Toutefois, la modératrice de la rencontre, la journaliste de formation Oumy Regina Sambou a émis un autre son de cloche. "Aujourd’hui, ce qu'on constate sur le terrain, c’est que personne n’aime les journalistes. Sur des terrains parfois hostiles, moi, je suis d'avis que porter le gilet, c'est s'exposer. Ce qui est plus important (c’est qu’) un journaliste doit rester vivant et en bonne santé. Peu importe l'importance de l'information, peu importe tout ce qu'on peut vous promettre, ce qui est plus important, c'est votre intégrité physique et mentale", a-t-elle déclaré. 

Lois protégeant les journalistes 

Revenant sur les lois, la spécialiste en droit des médias a rappelé qu'il y a beaucoup de textes qui protègent les journalistes et des dispositions mettant en place des droits tendant à asseoir, à consolider et à réaffirmer la nécessité de leur protection. "Vous avez dans le nouveau Code de la presse deux dispositions qui me paraissent d’une pertinence incommensurablement, qui pourraient rendre non seulement efficiente la protection, mais renforcer également l’efficacité. On a les délits d’entrave à la liberté de la presse et de la communication. Nul n’a le droit d’entraver l'exercice libre de la liberté de la presse, nous dit l’article 195", souligne-t-elle.

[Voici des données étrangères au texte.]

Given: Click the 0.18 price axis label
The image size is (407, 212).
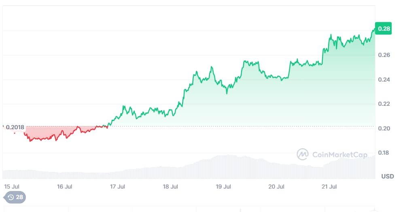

Selon la juriste, il faut que les professionnels de l’information s'approprient le délit d’entrave à la liberté d’expression pour l’effectivité du droit du public à l’information. Globalement, "pour la protection des journalistes, soutient Mme Ndour, il faut regretter aujourd’hui une insuffisance, malgré tout le bien des textes existants, l’absence au Sénégal d’une loi qui organise les modalités d’accès à l’information’’.

En effet, renchérit-elle, ‘’c'est une chose qui ne se comprend pas d’ailleurs, parce que nous avons la loi type de l’Union africaine et paradoxalement le Sénégal, c’est le pays qui a servi de modèle pour l’ensemble de l’Afrique de l’Ouest". 

En cas d'agression, les journalistes invités à chercher à identifier les auteurs 

S'exprimant dans le même sens, l'experte en droits humains (Raddho), Oumy Cantome Sarr, a relevé : "Chaque fois, on nous dit d’avoir confiance en la justice, mais il faudrait qu’elle puisse aussi bouger et qu’elle ne soit pas sélective. Car, dit-elle, on ne peut pas traiter certains cas et laisser d’autres."

Ainsi, en cas d'agression sur le terrain, Mme Sarr invite les journalistes "à toujours chercher à identifier l'auteur ou les auteurs et garder toujours espoir que justice sera faite. Parce que, dit-elle, c’est le fait de dire que ça ne sert à rien qui cultive l'impunité dans ce pays. Un jour, poursuit-elle, tous les dossiers pourront être remis sur le tapis".

D'ailleurs, elle a demandé à Absa Hane, qui avait porté plainte, de ne pas abandonner et de demander à son avocat de pousser pour que le dossier puisse sortir du greffe et aller à l'instruction.

Dans le même sens, elle a suggéré "de faire revenir le fameux dossier de la constitution de partie civile des organisations de la société civile et des syndicats, pour faire face à certains dossiers qui ne bougent pas. Peut-être que l'individualité ne peut pas les faire bouger, mais si c'est un groupe, ça peut faire avancer les choses".

Recommandations

Pour remédier aux agressions faites aux journalistes dans le cadre de leur travail, par la voix de Romane Pijulet, Reporters sans frontières (RSF) a dressé une série de recommandations à l'endroit des autorités étatiques et aux entreprises de presse.

En effet, RSF recommande la poursuite des auteurs d'exactions à l’encontre des journalistes, notamment les femmes. De même, il exige des forces de l’ordre une non-violence et un traitement juste, lors des manifestations, à l’égard des femmes. Il encourage également les rédactions à recruter plus de femmes et à leur laisser accès à plus de postes à responsabilité au sein des entreprises de presse.

Dans le même sens, l’organisation recommande de fournir des formations pratiques en matière de sécurité aux professionnels des médias, en particulier aux femmes, pour les préparer aux risques sur le terrain et d’élaborer un code de conduite pour la sécurité des journalistes.